● **TASK TO CARRY OUT**:
Look for "menu" in the records and copy every line that has it.

(Stored data)
• • • • • • •
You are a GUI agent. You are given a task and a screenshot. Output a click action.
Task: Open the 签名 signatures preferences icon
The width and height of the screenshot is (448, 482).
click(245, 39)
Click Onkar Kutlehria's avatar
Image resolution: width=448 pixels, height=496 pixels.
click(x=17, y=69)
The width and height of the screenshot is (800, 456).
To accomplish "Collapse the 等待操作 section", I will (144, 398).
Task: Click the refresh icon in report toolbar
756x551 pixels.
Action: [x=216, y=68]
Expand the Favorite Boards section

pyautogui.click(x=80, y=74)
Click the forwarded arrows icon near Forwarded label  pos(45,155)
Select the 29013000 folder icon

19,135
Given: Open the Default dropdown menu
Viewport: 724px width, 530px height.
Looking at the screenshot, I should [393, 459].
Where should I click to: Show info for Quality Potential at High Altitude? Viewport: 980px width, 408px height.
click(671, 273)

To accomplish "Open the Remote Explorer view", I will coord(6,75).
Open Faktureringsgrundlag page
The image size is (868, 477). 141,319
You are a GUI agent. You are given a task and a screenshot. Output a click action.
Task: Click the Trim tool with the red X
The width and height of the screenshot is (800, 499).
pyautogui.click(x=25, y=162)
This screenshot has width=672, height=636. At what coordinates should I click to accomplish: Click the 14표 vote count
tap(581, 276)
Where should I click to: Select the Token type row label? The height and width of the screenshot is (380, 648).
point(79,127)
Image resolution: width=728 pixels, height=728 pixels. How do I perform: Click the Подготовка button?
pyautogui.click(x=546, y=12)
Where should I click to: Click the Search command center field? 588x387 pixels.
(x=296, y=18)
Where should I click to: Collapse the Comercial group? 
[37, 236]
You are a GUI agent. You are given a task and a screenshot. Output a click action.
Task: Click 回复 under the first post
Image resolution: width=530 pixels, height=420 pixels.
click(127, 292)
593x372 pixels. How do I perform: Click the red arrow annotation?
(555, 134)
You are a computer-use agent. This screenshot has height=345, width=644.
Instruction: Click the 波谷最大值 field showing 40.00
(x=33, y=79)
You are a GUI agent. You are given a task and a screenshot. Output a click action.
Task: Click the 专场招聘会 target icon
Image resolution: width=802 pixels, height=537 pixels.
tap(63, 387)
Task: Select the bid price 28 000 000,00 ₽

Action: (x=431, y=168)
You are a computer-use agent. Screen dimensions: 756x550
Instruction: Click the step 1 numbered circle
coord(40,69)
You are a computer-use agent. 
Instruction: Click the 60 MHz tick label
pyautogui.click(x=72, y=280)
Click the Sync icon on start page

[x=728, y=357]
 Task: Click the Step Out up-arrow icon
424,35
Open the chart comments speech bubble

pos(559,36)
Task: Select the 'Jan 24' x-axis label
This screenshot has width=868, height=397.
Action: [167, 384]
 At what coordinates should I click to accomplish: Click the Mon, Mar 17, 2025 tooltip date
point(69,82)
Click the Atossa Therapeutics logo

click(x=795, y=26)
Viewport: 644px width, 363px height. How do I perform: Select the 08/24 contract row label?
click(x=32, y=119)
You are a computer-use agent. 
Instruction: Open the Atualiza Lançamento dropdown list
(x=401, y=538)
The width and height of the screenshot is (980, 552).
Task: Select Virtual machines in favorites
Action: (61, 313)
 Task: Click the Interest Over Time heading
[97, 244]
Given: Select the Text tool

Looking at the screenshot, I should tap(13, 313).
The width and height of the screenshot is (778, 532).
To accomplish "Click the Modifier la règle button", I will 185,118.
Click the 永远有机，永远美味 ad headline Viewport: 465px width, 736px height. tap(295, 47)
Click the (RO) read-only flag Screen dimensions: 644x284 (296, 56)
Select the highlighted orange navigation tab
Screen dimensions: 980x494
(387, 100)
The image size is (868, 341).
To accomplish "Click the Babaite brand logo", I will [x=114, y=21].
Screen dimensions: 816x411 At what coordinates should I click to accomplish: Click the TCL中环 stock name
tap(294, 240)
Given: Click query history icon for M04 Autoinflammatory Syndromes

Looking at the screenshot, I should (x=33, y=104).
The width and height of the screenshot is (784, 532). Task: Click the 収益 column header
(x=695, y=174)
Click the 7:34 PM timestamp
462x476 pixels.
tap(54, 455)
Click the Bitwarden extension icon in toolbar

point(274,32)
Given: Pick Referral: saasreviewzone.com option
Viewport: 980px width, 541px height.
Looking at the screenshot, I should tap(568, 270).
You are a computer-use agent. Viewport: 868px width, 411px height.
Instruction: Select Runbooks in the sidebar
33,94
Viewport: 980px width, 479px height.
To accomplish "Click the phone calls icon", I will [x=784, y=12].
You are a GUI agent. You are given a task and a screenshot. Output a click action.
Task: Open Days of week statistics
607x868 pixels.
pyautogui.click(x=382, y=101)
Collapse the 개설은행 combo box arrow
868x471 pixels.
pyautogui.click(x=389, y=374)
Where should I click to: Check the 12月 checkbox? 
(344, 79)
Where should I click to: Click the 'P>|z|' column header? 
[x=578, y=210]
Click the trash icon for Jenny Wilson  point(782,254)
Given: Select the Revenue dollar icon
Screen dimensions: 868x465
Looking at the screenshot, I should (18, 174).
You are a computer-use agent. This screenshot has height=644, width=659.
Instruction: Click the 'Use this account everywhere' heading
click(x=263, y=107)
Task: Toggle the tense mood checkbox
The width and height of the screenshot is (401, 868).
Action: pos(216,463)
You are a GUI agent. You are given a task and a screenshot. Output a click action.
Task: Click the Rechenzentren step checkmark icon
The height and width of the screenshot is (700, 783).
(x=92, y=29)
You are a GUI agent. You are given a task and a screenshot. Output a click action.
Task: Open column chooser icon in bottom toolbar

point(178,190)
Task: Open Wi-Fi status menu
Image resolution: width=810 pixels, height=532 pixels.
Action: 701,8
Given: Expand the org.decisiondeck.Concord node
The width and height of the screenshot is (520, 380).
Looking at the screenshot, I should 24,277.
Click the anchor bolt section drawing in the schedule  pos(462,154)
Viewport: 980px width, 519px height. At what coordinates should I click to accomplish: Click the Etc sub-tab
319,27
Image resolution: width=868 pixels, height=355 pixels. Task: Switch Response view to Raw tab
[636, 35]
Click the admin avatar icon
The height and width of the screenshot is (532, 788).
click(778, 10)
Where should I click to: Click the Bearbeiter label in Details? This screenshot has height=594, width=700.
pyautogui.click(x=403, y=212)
• • • • • • •
● **SOLUTION FOR THIS TASK**:
Given: Open the Default dropdown menu
Task: Open Wi-Fi status menu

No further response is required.